**What this task involves:**
Please pull out each line in the data below that contains the string "coordinates", copying every such line in full.

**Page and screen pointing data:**
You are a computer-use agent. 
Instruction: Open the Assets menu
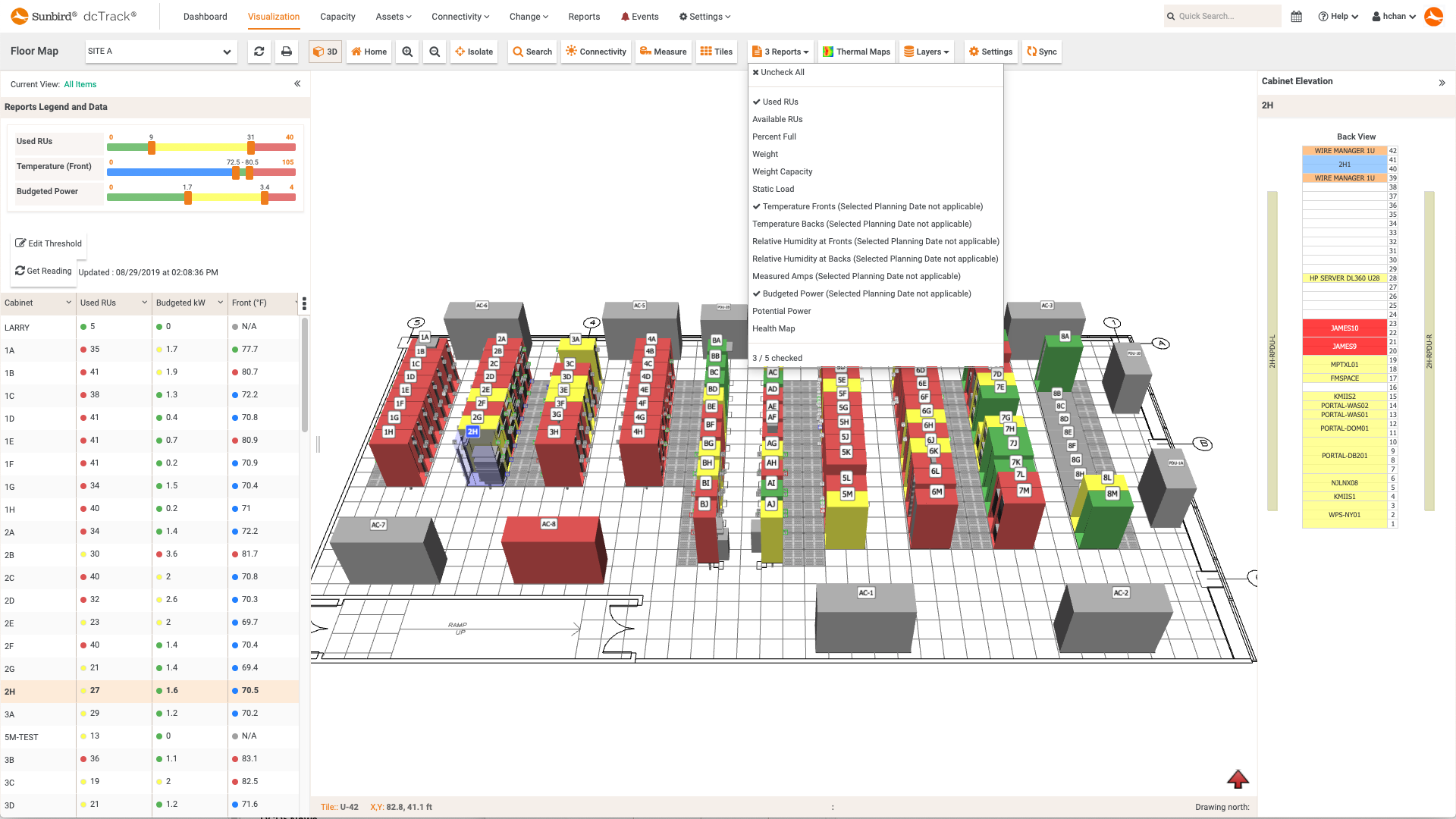coord(393,16)
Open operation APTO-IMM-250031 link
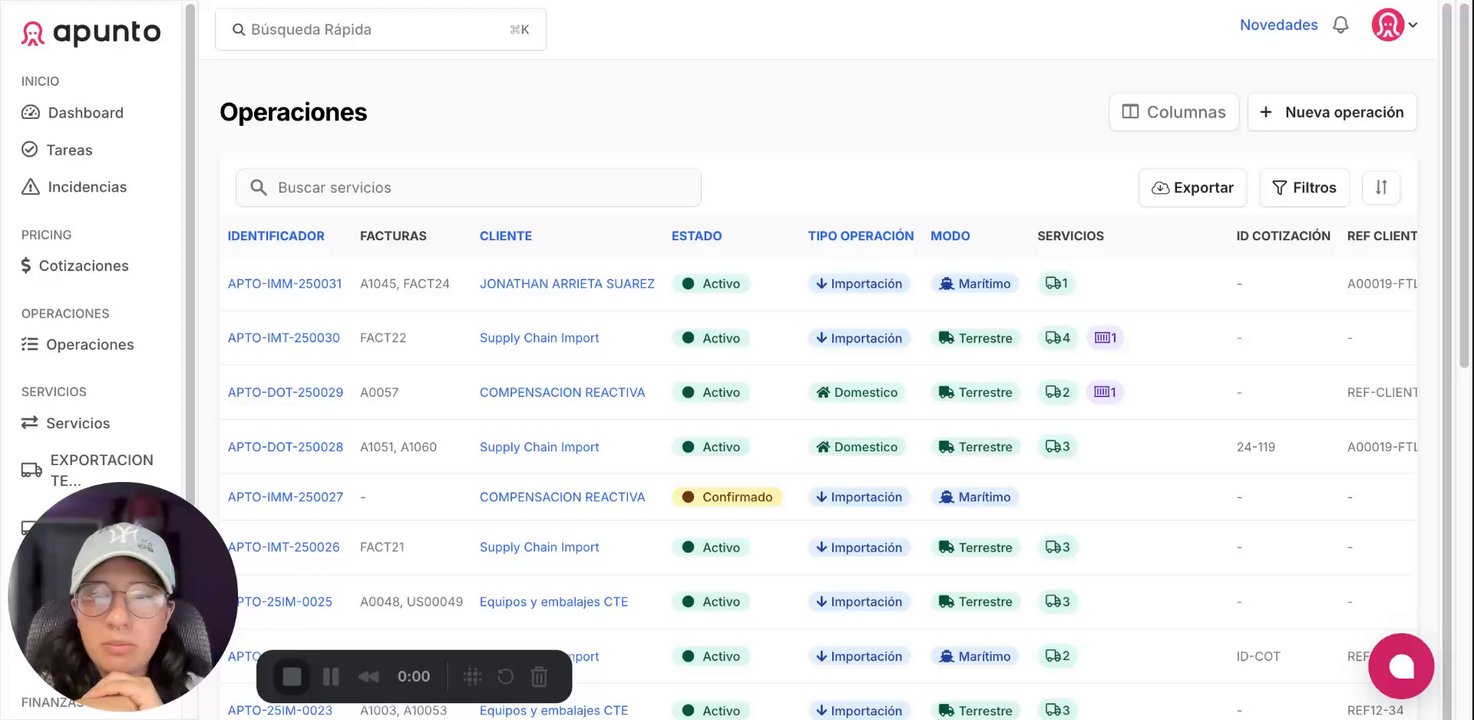1474x720 pixels. point(285,284)
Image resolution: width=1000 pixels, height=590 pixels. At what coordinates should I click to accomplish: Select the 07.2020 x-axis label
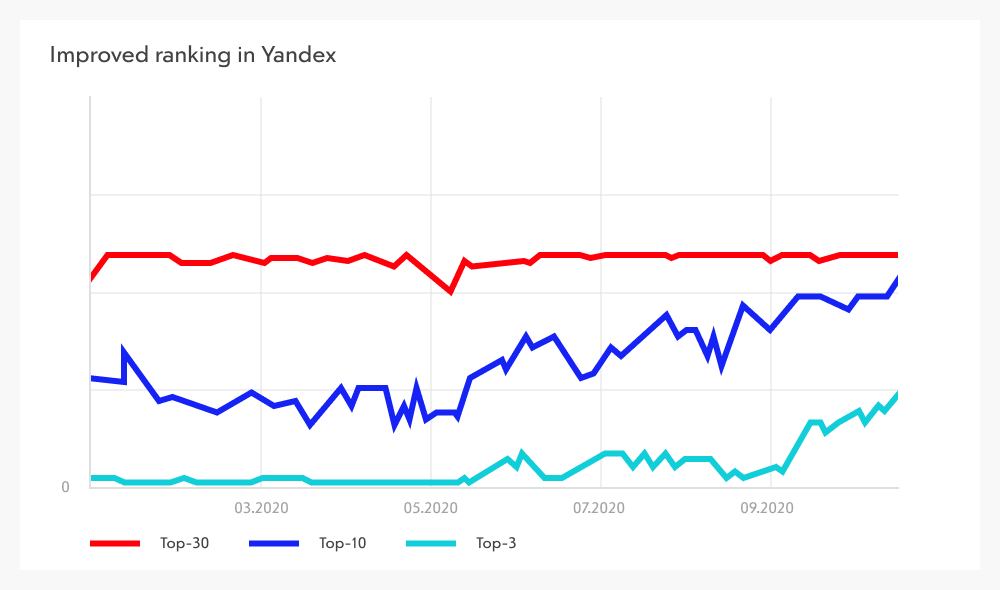600,508
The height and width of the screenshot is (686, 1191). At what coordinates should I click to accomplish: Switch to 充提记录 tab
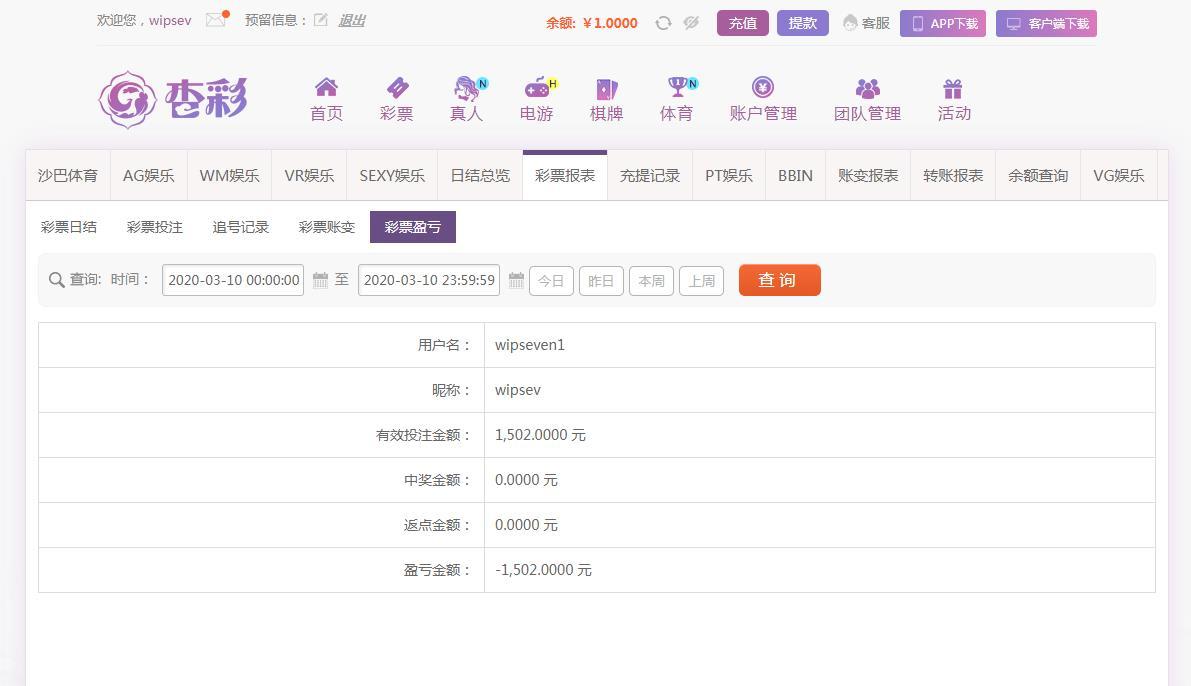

**Written answer:**
Image resolution: width=1000 pixels, height=590 pixels. At what coordinates should I click to accomplish: Select the 07.2020 x-axis label
The height and width of the screenshot is (686, 1191). At what coordinates should I click to accomplish: Switch to 充提记录 tab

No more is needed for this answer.